Objectives: To assess the efficacy and the safety of our rapid detoxificationprotocol in preventing signs and symptoms of withdrawal and pain severity.
Design: Prospective, open-label case series study.
Settings: Public primary care at the Pain and Palliative Care Unit of the Infermi Hospital of Rimini, Italy.
Patients: The authors studied 10 consecutive patients suffering from chronic noncancer pain who were refractory to intrathecal (IT) morphine, and hence indicated for ziconotide therapy.
Interventions: IT pump was refilled with saline solution, and each patient received endovenous morphine, oral clonidine, ketoprofen, and lorazepam for the first 3 days, and slow-release tramadol, oral clonidine, and ketoprofen for 10 days. Ziconotide therapy was started at the end of the 2-week detoxification treatment.

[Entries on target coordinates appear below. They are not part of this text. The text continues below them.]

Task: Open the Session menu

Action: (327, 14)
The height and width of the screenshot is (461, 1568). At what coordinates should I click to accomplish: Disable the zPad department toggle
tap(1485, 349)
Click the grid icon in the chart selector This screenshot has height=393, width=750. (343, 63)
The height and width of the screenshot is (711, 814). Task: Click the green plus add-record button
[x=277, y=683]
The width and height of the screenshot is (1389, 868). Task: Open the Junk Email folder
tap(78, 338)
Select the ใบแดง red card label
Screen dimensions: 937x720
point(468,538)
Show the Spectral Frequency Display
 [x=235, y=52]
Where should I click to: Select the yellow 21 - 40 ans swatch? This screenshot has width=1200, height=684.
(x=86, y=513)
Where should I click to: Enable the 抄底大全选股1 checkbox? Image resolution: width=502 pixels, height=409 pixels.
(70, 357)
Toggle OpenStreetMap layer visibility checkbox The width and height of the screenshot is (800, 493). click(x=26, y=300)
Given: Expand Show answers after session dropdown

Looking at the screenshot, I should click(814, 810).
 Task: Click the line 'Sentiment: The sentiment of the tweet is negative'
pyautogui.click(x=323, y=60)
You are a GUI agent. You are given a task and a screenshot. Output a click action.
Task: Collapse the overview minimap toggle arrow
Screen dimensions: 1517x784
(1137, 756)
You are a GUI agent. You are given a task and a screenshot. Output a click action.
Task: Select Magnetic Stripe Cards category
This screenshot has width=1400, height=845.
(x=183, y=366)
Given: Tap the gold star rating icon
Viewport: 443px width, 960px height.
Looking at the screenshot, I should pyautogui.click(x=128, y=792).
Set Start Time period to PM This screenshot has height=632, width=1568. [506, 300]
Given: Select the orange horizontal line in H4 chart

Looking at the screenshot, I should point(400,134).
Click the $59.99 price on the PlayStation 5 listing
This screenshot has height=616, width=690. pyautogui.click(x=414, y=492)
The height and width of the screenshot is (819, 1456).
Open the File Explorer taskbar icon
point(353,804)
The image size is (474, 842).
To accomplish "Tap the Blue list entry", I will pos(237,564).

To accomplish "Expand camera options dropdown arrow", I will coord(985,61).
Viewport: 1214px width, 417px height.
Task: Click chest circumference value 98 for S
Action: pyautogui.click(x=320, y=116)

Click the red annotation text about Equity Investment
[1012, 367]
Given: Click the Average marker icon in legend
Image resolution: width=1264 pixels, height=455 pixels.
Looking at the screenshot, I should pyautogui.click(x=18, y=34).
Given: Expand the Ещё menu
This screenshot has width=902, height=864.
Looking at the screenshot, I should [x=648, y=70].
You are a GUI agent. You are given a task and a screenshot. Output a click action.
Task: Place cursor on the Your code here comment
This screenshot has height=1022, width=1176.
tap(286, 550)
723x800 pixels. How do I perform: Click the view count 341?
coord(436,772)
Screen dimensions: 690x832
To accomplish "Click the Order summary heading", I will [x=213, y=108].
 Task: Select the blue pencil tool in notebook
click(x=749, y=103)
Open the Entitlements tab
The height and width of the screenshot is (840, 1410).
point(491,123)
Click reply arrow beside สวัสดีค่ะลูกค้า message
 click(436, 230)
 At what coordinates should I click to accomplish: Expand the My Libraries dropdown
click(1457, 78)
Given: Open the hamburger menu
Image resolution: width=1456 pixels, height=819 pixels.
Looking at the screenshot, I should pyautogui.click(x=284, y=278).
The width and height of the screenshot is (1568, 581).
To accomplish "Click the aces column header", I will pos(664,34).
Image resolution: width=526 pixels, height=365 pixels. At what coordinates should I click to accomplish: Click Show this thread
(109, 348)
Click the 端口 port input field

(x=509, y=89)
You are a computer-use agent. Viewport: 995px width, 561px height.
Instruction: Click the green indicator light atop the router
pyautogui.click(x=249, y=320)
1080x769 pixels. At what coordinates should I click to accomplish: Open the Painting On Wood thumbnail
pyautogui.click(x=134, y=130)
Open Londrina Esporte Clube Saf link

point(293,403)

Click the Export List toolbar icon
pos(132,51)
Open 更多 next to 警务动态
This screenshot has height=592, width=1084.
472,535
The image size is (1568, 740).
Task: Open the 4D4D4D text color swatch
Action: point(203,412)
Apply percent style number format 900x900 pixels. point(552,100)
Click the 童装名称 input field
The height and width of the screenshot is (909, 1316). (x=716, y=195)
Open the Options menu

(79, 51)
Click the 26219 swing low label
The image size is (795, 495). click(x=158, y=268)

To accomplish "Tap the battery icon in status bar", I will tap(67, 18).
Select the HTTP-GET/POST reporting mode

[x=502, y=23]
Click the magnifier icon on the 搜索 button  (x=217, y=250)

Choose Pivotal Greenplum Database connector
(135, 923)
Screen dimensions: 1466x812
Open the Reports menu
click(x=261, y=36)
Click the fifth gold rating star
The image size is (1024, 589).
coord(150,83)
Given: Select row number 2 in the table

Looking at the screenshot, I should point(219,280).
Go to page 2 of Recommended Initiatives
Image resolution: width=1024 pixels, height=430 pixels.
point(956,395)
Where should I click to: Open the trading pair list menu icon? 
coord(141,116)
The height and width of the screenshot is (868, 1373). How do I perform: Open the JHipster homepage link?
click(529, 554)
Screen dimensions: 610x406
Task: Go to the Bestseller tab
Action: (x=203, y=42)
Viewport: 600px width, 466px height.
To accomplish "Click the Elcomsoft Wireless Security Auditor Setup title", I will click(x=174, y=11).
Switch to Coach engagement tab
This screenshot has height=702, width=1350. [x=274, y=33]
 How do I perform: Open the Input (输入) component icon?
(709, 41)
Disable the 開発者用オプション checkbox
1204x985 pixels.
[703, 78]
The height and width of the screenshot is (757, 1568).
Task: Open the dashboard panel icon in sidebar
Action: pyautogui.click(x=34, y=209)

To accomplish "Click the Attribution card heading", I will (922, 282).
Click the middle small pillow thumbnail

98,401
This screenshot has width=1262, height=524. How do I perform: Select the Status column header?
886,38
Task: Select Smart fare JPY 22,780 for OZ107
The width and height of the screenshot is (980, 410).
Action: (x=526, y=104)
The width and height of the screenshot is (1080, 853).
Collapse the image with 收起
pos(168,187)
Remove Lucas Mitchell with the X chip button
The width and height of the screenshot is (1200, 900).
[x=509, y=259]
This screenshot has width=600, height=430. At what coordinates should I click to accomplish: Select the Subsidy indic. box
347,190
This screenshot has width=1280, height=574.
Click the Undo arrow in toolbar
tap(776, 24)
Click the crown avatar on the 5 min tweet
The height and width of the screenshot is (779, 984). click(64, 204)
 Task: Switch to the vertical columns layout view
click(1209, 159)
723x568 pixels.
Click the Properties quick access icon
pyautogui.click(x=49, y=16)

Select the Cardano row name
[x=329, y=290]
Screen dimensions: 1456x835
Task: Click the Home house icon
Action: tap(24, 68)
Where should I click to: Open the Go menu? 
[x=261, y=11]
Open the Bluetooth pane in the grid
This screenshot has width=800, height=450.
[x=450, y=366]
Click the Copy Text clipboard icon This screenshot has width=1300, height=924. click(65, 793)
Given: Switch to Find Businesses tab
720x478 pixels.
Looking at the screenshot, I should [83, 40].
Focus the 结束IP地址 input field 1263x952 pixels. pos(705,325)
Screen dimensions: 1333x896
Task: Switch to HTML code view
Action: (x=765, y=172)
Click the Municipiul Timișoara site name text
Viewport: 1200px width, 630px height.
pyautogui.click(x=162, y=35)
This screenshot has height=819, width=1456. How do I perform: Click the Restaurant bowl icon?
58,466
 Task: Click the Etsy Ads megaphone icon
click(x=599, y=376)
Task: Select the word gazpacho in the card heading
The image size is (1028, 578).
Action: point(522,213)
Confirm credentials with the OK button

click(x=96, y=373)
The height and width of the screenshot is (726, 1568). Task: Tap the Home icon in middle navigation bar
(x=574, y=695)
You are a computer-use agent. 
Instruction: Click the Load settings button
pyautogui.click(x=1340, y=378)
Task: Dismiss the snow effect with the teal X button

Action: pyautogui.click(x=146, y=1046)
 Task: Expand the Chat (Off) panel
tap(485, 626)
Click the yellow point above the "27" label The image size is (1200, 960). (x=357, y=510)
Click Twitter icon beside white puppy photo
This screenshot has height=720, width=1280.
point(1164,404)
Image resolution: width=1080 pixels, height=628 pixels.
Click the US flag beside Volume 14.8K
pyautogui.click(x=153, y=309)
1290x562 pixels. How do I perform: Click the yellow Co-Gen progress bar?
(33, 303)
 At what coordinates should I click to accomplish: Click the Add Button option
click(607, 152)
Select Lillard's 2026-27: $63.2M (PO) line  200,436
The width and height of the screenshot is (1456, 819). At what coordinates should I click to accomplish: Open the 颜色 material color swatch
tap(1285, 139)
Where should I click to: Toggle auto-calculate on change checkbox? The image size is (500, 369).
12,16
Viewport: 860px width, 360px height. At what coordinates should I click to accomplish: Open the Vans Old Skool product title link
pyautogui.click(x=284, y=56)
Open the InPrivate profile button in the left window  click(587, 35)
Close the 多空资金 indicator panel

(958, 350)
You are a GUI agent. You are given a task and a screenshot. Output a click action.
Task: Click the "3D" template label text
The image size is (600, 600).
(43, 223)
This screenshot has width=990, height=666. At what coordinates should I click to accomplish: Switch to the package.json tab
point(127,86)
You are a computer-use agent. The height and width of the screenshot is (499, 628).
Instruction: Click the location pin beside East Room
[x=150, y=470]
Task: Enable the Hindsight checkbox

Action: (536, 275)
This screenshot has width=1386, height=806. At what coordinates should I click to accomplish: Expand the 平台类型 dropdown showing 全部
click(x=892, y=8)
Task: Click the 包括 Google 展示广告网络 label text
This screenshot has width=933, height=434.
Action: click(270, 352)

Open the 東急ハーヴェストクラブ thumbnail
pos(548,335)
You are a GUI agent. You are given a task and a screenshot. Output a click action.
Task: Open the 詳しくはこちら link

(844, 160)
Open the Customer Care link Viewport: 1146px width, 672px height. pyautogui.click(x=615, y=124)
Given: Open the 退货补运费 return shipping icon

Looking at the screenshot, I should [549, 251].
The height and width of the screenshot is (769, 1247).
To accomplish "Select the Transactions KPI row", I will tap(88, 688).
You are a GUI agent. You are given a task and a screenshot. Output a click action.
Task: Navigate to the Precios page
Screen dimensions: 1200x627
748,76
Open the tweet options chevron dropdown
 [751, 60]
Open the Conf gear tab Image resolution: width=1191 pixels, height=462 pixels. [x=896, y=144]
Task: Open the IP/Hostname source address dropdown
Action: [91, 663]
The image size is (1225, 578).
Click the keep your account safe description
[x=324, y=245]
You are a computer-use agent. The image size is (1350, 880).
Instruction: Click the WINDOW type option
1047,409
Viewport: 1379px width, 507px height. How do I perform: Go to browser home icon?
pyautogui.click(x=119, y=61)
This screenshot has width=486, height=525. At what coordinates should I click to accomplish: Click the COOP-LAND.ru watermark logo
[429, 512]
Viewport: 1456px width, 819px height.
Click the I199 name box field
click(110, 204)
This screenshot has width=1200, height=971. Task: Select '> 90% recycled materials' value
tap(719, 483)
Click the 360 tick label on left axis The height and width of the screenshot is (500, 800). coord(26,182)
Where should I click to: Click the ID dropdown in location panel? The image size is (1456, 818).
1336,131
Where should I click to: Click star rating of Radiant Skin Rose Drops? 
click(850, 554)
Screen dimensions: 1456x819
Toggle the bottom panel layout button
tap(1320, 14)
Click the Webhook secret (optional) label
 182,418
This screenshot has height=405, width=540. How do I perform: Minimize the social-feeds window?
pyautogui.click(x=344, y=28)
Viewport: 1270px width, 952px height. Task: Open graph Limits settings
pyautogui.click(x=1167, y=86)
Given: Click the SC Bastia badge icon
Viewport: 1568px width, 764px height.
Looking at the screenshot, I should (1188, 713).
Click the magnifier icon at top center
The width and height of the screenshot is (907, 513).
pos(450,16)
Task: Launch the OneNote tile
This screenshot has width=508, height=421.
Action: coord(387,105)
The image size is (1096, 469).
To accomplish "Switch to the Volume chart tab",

Main outcome measures: The observer-rated opioid withdrawal scale (OOWS) was used for the assessment of withdrawal signs, visual analogue scale was used for pain intensity assessment, and also adverse events were recorded.
Results: Withdrawal symptoms were experienced by 3 patients (30 percent). Their average OOWS decreased significantly (p < 0.05) from 4.3 +/- 2.5 to 1.7 +/- 0.6 at days 3 and 14 of protocol, respectively, with no increment of pain intensity. Withdrawal symptoms were resolved in 4 days on average without the need of adjuvant medications. One patient with high morphine dosage (20 mg/d), interestingly, did not show any withdrawal symptoms.
Conclusions: The detoxification protocol was effective in preventing withdrawal signs without increasing pain severity, allowing to rapidly convert IT morphine to ziconotide monotherapy in patients who are refractory to morphine.